Few movie genres can fill your spine with tension, leave you on the edge of your seat, and get your heart pounding better than horror.
You aspire to be a horror writer on the level of John Carpenter or Wes Craven, but that all begins by coming up with a great idea. Admittedly, you’re a little stumped. How do you dream up the next great scary movie?
Here are some methods for coming up with spine-chilling horror movie ideas:
- Use your own fears
- Think location-based
- Look at history
- Put a new twist on your favorite horror films
- Explore a spooky urban legend
- Delve into true crime
In today’s post, we’ll talk more about each of these great suggestions for getting your creative horror-writing juices flowing.
We’ll even have a section on what not to do when writing horror, which you’re definitely going to want to check out. Keep reading!

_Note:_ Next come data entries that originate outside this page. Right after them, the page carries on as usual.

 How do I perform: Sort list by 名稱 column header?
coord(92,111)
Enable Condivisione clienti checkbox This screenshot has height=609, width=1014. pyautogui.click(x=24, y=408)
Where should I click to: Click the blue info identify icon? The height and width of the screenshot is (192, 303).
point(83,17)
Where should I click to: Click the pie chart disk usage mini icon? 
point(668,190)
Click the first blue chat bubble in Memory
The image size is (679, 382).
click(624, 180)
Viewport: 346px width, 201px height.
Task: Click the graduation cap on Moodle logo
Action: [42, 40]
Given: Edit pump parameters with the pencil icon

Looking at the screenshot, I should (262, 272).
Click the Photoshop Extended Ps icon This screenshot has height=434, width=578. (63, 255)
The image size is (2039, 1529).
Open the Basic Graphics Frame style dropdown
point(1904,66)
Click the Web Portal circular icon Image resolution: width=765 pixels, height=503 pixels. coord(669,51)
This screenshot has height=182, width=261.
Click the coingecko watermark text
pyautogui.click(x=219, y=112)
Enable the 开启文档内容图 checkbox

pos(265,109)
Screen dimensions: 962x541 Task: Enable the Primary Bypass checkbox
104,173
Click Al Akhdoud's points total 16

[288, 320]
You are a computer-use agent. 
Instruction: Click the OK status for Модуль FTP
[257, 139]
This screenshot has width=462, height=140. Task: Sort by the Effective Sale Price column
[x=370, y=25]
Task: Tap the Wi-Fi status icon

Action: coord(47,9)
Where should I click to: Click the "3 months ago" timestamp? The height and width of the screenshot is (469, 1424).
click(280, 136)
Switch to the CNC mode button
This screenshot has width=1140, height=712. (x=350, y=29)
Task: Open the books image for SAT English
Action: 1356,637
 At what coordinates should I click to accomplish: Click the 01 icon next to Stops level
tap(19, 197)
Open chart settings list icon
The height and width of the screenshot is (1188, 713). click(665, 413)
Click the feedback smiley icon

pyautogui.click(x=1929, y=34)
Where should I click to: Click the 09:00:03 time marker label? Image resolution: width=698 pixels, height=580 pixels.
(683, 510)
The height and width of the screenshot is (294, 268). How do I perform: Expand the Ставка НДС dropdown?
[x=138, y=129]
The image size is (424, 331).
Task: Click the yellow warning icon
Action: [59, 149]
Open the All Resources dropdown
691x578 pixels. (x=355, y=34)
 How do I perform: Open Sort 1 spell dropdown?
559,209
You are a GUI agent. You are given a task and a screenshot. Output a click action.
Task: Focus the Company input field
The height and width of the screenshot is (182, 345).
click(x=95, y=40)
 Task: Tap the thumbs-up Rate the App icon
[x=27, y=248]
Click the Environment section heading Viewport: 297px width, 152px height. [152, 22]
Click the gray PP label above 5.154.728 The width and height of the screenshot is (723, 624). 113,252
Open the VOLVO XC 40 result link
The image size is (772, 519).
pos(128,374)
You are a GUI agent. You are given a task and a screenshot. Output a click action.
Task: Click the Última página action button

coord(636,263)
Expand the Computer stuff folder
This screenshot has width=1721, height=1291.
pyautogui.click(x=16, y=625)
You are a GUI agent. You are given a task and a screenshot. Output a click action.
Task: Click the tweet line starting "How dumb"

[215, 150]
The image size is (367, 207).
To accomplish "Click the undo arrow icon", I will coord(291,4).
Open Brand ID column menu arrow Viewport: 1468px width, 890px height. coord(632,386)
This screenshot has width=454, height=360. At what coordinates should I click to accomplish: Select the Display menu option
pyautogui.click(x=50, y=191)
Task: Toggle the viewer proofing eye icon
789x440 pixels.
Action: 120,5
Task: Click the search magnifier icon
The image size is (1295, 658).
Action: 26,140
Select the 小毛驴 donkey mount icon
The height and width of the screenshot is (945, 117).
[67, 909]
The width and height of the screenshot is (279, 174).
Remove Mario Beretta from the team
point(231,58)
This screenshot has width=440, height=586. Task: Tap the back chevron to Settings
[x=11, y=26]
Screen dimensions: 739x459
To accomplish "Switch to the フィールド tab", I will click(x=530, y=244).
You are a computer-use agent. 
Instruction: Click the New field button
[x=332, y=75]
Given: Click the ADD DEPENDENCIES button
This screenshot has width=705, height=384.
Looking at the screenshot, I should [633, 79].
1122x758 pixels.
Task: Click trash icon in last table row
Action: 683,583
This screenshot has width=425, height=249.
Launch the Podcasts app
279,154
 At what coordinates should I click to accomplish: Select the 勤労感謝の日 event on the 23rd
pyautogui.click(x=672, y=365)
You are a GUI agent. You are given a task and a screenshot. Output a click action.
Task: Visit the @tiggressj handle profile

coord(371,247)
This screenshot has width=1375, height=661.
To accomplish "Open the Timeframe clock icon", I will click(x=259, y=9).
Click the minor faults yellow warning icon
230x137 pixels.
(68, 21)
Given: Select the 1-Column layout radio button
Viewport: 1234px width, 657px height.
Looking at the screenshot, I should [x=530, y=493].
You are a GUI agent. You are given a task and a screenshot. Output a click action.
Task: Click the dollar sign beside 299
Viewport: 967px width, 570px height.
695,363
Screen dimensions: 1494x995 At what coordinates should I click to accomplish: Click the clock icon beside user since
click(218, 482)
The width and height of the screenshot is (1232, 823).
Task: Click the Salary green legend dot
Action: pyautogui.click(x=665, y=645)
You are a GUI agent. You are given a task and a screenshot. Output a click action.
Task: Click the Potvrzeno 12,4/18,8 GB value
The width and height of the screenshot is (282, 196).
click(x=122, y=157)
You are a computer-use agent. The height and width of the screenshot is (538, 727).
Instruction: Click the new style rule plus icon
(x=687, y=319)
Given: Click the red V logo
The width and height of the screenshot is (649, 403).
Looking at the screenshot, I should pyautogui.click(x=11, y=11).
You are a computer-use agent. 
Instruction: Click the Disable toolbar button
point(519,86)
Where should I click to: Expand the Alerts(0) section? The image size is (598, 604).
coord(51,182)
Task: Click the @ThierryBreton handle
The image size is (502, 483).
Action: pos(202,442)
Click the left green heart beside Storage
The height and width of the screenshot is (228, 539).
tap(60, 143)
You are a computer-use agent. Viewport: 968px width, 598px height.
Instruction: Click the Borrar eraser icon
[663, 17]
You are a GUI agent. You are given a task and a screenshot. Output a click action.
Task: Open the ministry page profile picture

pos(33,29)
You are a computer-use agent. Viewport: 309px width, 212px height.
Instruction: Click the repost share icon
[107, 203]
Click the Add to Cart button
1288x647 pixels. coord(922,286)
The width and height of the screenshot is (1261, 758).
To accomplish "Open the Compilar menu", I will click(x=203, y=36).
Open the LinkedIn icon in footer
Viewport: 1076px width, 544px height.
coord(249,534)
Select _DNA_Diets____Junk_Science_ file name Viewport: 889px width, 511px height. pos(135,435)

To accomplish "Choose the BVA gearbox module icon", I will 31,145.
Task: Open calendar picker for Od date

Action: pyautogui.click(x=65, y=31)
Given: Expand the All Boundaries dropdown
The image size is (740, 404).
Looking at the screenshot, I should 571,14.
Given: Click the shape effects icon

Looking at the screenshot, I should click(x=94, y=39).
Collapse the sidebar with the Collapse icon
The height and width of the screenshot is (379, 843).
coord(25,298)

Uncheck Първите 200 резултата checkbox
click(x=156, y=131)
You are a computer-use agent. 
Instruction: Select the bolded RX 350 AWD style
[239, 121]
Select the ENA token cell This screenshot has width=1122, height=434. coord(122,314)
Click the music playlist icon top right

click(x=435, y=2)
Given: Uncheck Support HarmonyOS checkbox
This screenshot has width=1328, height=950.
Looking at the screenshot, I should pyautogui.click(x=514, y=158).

6 Ways to Create a Killer Horror Movie Plot
Play into Your Own Fears
What keeps you awake at night? Is it the thought of what might be lingering in the dark, or maybe what’s just outside your window? Perhaps you’ve had a paranormal experience that’s left you shaken.
You might even have a phobia. If so, you’re far from alone. This Verywell Mind article from 2020 cites data from the National Institute of Mental Health or NIMH which says that in the United States, 10 percent of residents are phobic to something specific.
That could be enclosed spaces (claustrophobia), heights (acrophobia), snakes (ophidiophobia), insects (entomophobia), flying (pteromerhanophobia), open spaces (agoraphobia), or just interacting with others (social phobia).
Whatever it is that makes you uncomfortable, you likely share that same fear with thousands if not millions of other people. Those people could be the ones with which your horror movie resonates the most with.
Writing a movie around your personal fears is a great chance to identify and examine those fears, studying them inside and out to understand why they scare you. By the time you’re done writing your first draft, you may even overcome your fear, or at least gain a solid respect and understanding of it.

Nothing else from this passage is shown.